Mas, esses traços da nossa personalidade coletiva (expressão errónea, generalização perigosa…mas, de certo modo, com as devidas reservas, tendencialmente ilustrativa de alguns aspetos sociológicos, marcantes da nossa vida coletiva) fazem-me pensar noutras situações, não digo de adição, mas, pelo menos, de vícios.

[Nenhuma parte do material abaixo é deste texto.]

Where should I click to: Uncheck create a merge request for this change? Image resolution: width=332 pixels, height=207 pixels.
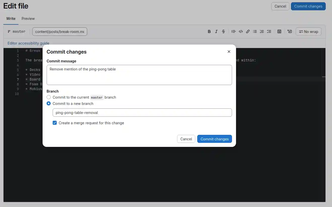point(55,123)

Temos o vício de discutir, de falar e debater muito, apaixonada e empenhadamente, sobretudo, se não tivermos que arrostar com muitas consequências. Aderimos muito e muito facilmente a muitas “causas fraturantes”, sobretudo, inconsequentes no contexto global dos nossos problemas coletivos. O Leitor faça, por exemplo, um apanhado das grandes discussões e debates político-legislativos que tivemos, até agora, desde que a Lei do Orçamento foi aprovada…. Não as quero qualificar, não quero sequer chamar-lhes “causas fraturantes”. Uma grande parte do nosso tempo mediático-parlamentar foi, de resto, ocupado por coisas que nem causas são: o “pingue – pongue” novelístico Joacine/André Ventura, para gáudio da imprensa institucional (e das redes sociais). Mas, entretanto, outras questões decisivas para a nossa vida coletiva e com consequências futuras relevantíssimas, perderam espaço! A questão problemática e confusa da eventual extração, em Portugal, do lítio, arrefeceu. Em termos europeus, passou o “Brexit” e, por exemplo, a apresentação da agenda digital, do Livro Banco “Preparar a Europa para a Era Digital”, da Comissão Europeia (apresentação ocorrida esta semana que agora termina), passou também, entre nós, em branco (passe a repetição e o sublinhado) no nosso debate, senão politico, pelo menos, cívico-político e mediático. Parece-me que, por vezes, temos o vício empolgado de discutir empenhadamente inconsequências, para depois, naquilo que direta e imediatamente pode mudar mesmo a nossa vida coletiva, nada dizermos. Enfim, pode ser uma forma de reação, de contestação pacífica e educada, sem coletes carnavalescos (amarelos ou de outra cor qualquer). Pode ser uma reação coletiva realmente indiciadora de desinteresse pela política que se vai fazendo (e. talvez principalmente, pela forma como se faz e se comunica politicamente!). De um modo otimista, sempre podemos dizer que preferimos exercer a nossa cidadania, acima de tudo, sendo solidários e ajudando a Santa Casa da Misericórdia, comprando “raspadinhas”.